## OBJECTIVE 1
Name every kind of animal mentioned in the fishing outing account.

We continued upstream to check out the second turn below the footbridge, and along the way I spotted two very nice sized bass holding so we jumped down to the river. Ray took some shots at the bass and about the same time, I saw another group of 15-20 shad. These fish seemed to be cruising, and while I took a few shots, I did not have any takers. As we worked upstream we found another group about the same size, and just as unwilling to eat. We did arrive at the second turn, only to find a lot of downed trees, making the bend that Luc Desjarlais considered one of the best on this section of river in his book, essentially unfishable. Similar to the Willow Pool, the tail of the pool has nice current and clear sand bottom which would normally be worth checking out, but there was a couple having a picnic on the outside bank and we decided to give them room.

We made it to the footbridge, had a quick lunch and began fishing, only to be interrupted by a group of noob paddlers that put in at 419. The racket, the complaining, the need for a break… completely miserable with being outdoors, all landed essentially at our feet, as one of the canoes tipped while trying to land on the sandy beach where we were fishing. Uuuuuhhgh, Ray and I never even looked at each other, but both in just about unison wound the reels, packed it up, gave a few words of encouragement to the paddlers and set out down steam.

two alligators on white sand beach at double gator pool

We returned to the Double Gator pool to take some final shots and this time found the big boy parked high and dry up on the beach. Ray took a high perch up on the bluff and could clearly see shad coming to the surface just outside of my swing. With both gators clearly visible and Ray spotting, I got brave and waded in to get to a small spit of submerged sand where I could take some shots in to the strike zone. I made a few good presentations before a couple of hikers arrived just down stream of us, and the gal decided to randomly cannonball in to the river for a dip… Uuuuuhhgh. This spooked the female gator directly across from me, and she slipped in to the water and quickly made a direct beeline at me. I twinkle-toed my fat butt out of the water, back on to dry land, and called it a day.

## OBJECTIVE 2
In the records, replace "undo" with "redo" in the lines starting at the one containing "Task: Collapse the" and ending at the one containing "Click the undo", and give back only those lines.

[Item-finding records]
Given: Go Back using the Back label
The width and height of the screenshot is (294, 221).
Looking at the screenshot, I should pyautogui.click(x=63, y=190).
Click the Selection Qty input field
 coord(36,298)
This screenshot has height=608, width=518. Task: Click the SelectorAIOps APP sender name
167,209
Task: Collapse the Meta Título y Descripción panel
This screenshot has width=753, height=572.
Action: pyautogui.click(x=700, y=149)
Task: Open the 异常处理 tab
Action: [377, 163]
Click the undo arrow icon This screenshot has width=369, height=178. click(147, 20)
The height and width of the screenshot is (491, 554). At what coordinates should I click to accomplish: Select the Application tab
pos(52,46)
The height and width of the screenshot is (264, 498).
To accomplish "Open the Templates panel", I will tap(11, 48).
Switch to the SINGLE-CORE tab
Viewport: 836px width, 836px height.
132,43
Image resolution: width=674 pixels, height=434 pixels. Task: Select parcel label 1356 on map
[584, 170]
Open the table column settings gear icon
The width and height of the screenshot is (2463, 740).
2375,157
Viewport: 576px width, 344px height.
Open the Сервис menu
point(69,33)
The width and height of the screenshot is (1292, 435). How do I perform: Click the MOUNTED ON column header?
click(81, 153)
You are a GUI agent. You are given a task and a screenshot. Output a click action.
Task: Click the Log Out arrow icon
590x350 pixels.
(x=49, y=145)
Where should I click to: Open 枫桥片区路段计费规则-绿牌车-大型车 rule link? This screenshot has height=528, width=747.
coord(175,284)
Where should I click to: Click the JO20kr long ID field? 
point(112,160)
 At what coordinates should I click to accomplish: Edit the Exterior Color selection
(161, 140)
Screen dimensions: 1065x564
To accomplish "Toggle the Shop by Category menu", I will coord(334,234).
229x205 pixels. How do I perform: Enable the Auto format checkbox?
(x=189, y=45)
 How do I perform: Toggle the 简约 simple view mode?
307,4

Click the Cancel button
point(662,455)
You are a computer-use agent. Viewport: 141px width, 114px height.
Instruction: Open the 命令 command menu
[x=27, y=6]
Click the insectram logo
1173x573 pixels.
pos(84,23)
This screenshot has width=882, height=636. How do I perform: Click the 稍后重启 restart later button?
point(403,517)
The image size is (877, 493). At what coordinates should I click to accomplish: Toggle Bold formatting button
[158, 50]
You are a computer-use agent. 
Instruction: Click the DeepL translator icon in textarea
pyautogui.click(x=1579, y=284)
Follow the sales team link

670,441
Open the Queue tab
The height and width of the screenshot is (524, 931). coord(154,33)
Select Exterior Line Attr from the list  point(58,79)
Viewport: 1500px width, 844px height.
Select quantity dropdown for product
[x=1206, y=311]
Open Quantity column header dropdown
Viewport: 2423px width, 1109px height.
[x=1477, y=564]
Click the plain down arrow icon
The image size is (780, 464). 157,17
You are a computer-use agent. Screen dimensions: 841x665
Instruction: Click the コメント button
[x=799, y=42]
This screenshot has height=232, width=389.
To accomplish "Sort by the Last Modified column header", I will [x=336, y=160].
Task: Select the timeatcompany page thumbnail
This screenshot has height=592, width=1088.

## FINISHED ANSWER 1
Bass, shad, and alligators (gators).

## FINISHED ANSWER 2
Task: Collapse the Meta Título y Descripción panel
This screenshot has width=753, height=572.
Action: pyautogui.click(x=700, y=149)
Task: Open the 异常处理 tab
Action: [377, 163]
Click the redo arrow icon This screenshot has width=369, height=178. click(147, 20)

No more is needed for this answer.